The court heard that another couple appeared to be being watched by the group, who are said to have used tracking and listening devices. As they passed their branch of Lloyds in Gillingham, Kent, the man linked to Mohammed opened a line on the new iPhone they were tricked into buying and shouted down the new iPhone “Don’t go into the bank!” The wife said she was “furious” and that the crime had affected her children “a lot”.
Mohammed was arrested after ‘making a mistake’. In April 2021, he called HSBC with a suspected victim’s account and sort code but gave his own name, apparently under the influence of drink or drugs.
Following an investigation by the Debit & Payment Card Crime Unit, a national police unit that works with the banking industry, he was arrested near his Wilburn Basin flat on Ordsall Lane, Ordsall. A phone containing SIM cards of three numbers linked to the scam was found.
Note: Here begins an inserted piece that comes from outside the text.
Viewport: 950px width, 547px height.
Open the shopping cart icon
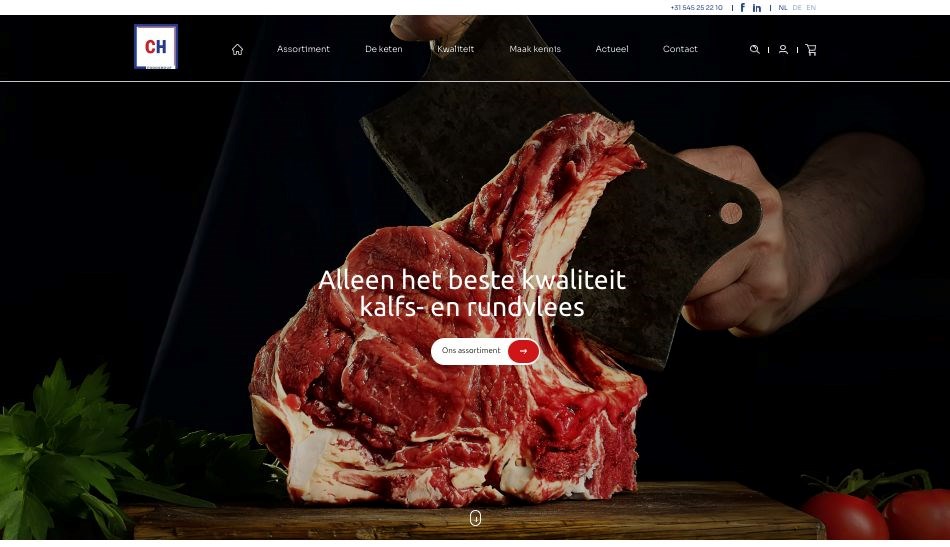tap(811, 50)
He pleaded guilty at an earlier hearing to one count of conspiracy to defraud. He admitted on the basis of a plea that he defrauded nine victims over a period of three years – April 2021 to April 2024 – of up to £958,949. The court was told that the ‘wider conspiracy’ involved more than £1.5m. The banks paid back some of the victims’ money, but not all of it.
Mohammed had a previous conviction for an almost identical offence. He was part of an ‘international organized crime gang targeting elderly Scots’ in a ‘series of elaborate scams’ for which he was jailed in 2013.
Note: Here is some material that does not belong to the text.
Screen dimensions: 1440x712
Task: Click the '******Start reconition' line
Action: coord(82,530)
On Thursday (October 31), Judge Suzanne Goddard KC sentenced him to six years and nine months. She added: “This is the most sophisticated and complex banking fraud against individuals I have seen in my 38 years in criminal law.”
She said the impact on the victims was ‘horrendous’, saying: “It’s telling that they have found the stoicism to get on with their lives and make the best of things, despite the huge financial loss that they suffered. a testament to the stoicism of people of their generation.”